What happens with mailman after a crash
I have a question in regards to mailman's recovery abilities. Let's say mailman is running and sending out messages to a large list and the machine crashes or is rebooted, does mailman pickup where it stopped? Or is the run gone forever?
On Tue, 27 Jan 2004 04:39:24 -0800 "Somuchfun" <somuchfun@atlantismail.com> wrote:
I have a question in regards to mailman's recovery abilities. Let's say mailman is running and sending out messages to a large list and the machine crashes or is rebooted, does mailman pickup where it stopped? Or is the run gone forever?
I've had way too much experience with this lately... :(
Mailman soldiers on just fine. The problems we've run into are with some of mailman's files getting corrupted because they weren't synced to disk when the machine crashed -- the standard problem with any crash. I've had to rebuild a couple of list config databases, and toss out a few corrupted pending pickles. We plan to try the synchronous-write option, do backups (!), and maybe even replace the flakey hardware that's been causing the crashes.
-les
On Tue, 2004-01-27 at 13:26, Les Niles wrote:
On Tue, 27 Jan 2004 04:39:24 -0800 "Somuchfun" <somuchfun@atlantismail.com> wrote:
I have a question in regards to mailman's recovery abilities. Let's say mailman is running and sending out messages to a large list and the machine crashes or is rebooted, does mailman pickup where it stopped? Or is the run gone forever?
I've had way too much experience with this lately... :(
Mailman soldiers on just fine. The problems we've run into are with some of mailman's files getting corrupted because they weren't synced to disk when the machine crashed -- the standard problem with any crash. I've had to rebuild a couple of list config databases, and toss out a few corrupted pending pickles. We plan to try the synchronous-write option, do backups (!), and maybe even replace the flakey hardware that's been causing the crashes.
Doesn't the new SYNC_AFTER_WRITE flag address this issue? Here is the doc for it:
# This flag causes Mailman to fsync() its data files after writing and # flushing its contents. While this ensures the data is written to disk, # avoiding data loss, it may be a performance killer. Note that this flag # affects both message pickles and MailList config.pck files.
I just happen to remember a note from the Cyrus-IMAP docs that may help you, if you happen to be running linux with ext2. Quote: "LINUX SYSTEMS USING EXT2FS ONLY: Set the user, quota, and partition directories to update synchronously."
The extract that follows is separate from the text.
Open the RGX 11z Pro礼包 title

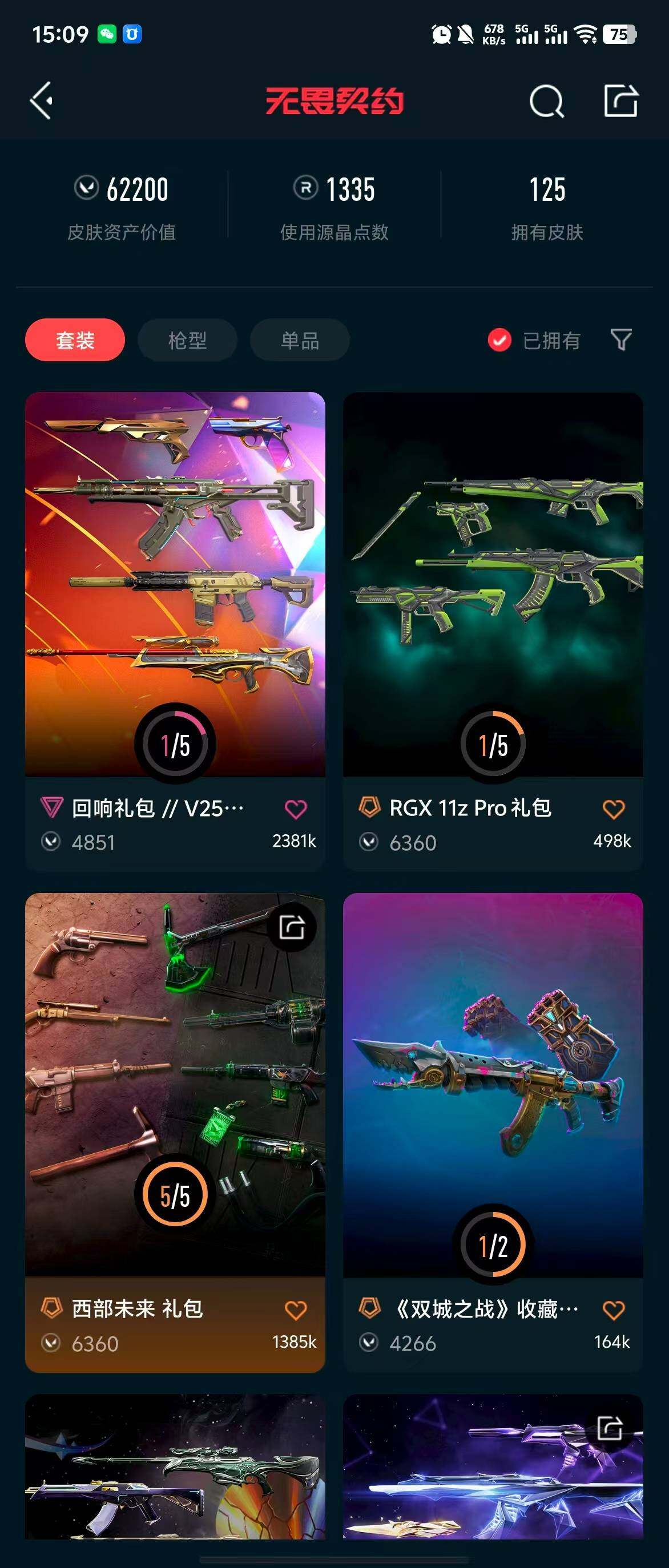pos(470,809)
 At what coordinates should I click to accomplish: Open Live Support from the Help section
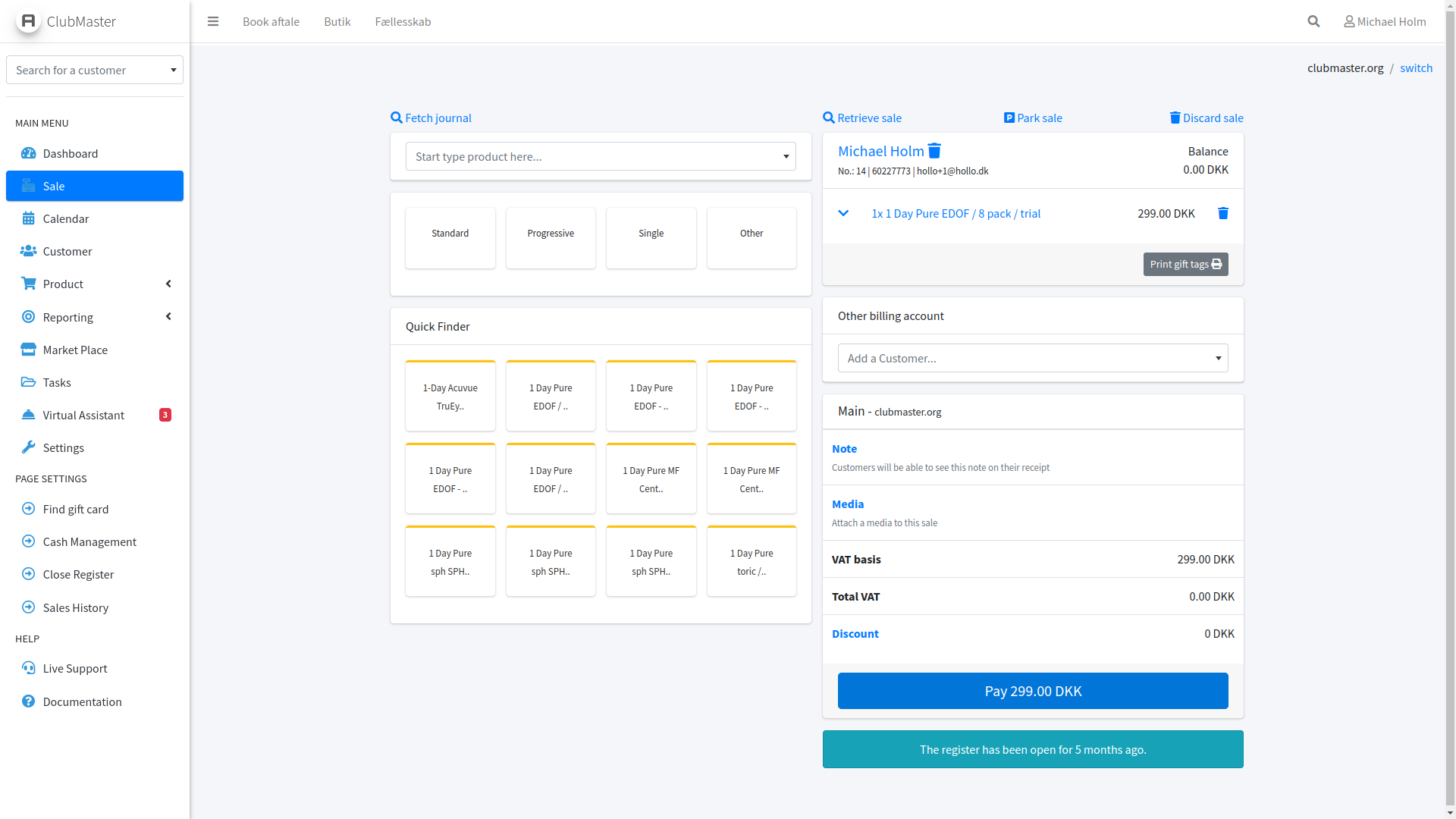pyautogui.click(x=75, y=668)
http://asg.web.cmu.edu/cyrus/download/imapd/install-configure.html
Quoting John Dennis <jdennis@redhat.com>:
On Tue, 2004-01-27 at 13:26, Les Niles wrote:
On Tue, 27 Jan 2004 04:39:24 -0800 "Somuchfun" <somuchfun@atlantismail.com> wrote:
I have a question in regards to mailman's recovery abilities. Let's say mailman is running and sending out messages to a large list and the machine crashes or is rebooted, does mailman pickup where it stopped? Or is the run gone forever?
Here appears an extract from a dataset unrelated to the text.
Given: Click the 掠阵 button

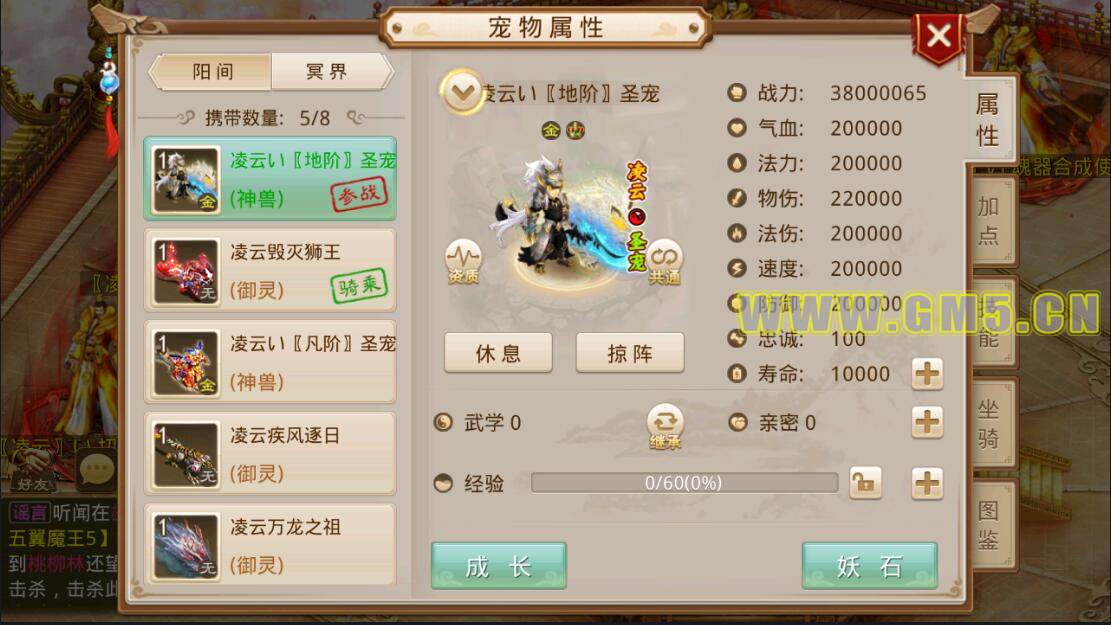Looking at the screenshot, I should coord(630,353).
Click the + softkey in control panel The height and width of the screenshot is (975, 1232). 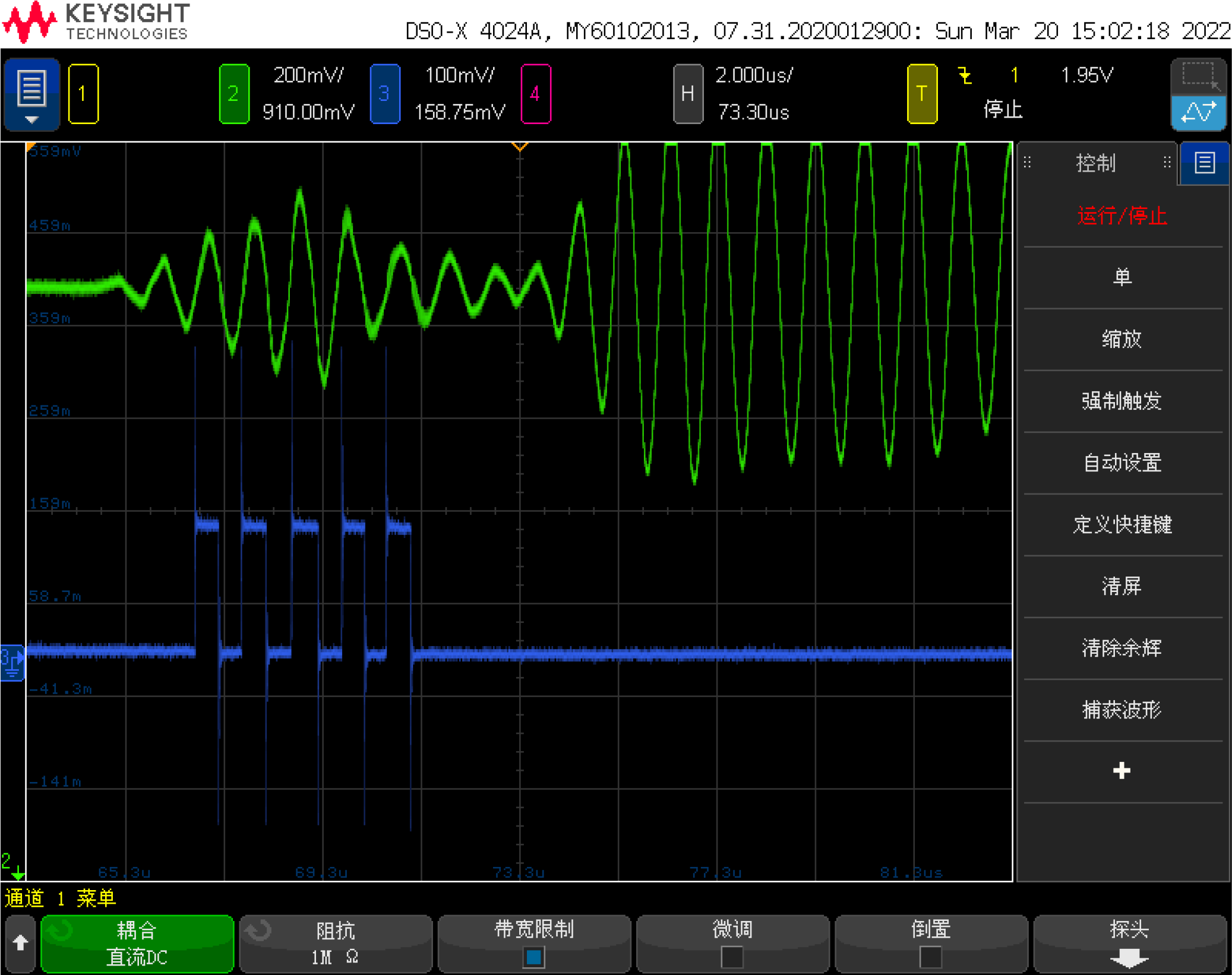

I've had way too much experience with this lately... :(
Mailman soldiers on just fine. The problems we've run into are with some of mailman's files getting corrupted because they weren't synced to disk when the machine crashed -- the standard problem with any crash. I've had to rebuild a couple of list config databases, and toss out a few corrupted pending pickles. We plan to try the synchronous-write option, do backups (!), and maybe even replace the flakey hardware that's been causing the crashes.
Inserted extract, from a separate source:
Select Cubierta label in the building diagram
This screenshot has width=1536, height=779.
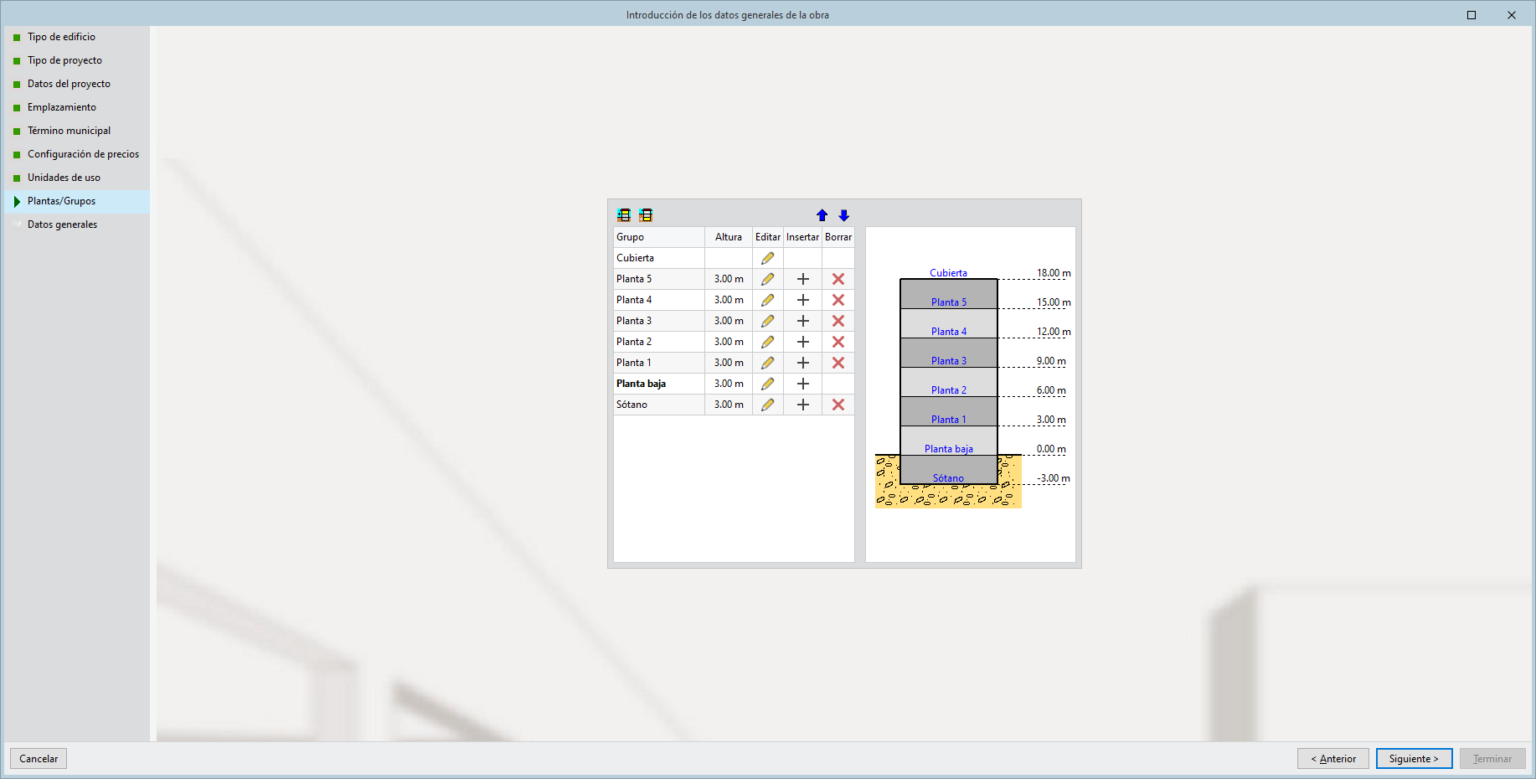point(946,272)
Doesn't the new SYNC_AFTER_WRITE flag address this issue? Here is the doc for it:
On 27 Jan 2004 13:40:04 -0500 John Dennis <jdennis@redhat.com> wrote:
On Tue, 2004-01-27 at 13:26, Les Niles wrote:
Mailman soldiers on just fine. The problems we've run into are with some of mailman's files getting corrupted because they weren't synced to disk when the machine crashed -- the standard problem with any crash. I've had to rebuild a couple of list config databases, and toss out a few corrupted pending pickles. We plan to try the synchronous-write option, do backups (!), and maybe even replace the flakey hardware that's been causing the crashes.
Doesn't the new SYNC_AFTER_WRITE flag address this issue? Here is the doc for it:
# This flag causes Mailman to fsync() its data files after writing and # flushing its contents. While this ensures the data is written to disk, # avoiding data loss, it may be a performance killer. Note that this flag # affects both message pickles and MailList config.pck files.
Yes, that's what I meant by "synchronous-write option." We haven't turned it on yet, mostly because of the warning about performance, but partially out of laziness since we need to upgrade MM yet again.
-les
On Tue, 2004-01-27 at 13:40, John Dennis wrote:
Doesn't the new SYNC_AFTER_WRITE flag address this issue? Here is the doc for it:
# This flag causes Mailman to fsync() its data files after writing and # flushing its contents. While this ensures the data is written to disk, # avoiding data loss, it may be a performance killer. Note that this flag # affects both message pickles and MailList config.pck files.
Note that this warning /may/ be superstition. When I did some tests a long while ago, I saw something like a 95% hit in performance on ext3/RH9. Since then, I've been told that others have seen much less of a performance hit, and I've also heard that RH9 is particularly prone to performance problems when under heavy I/O.
It would be nice for folks out there to enable SYNC_AFTER_WRITE on heavy traffic sites and report back on performance. Maybe we should enable this option by default.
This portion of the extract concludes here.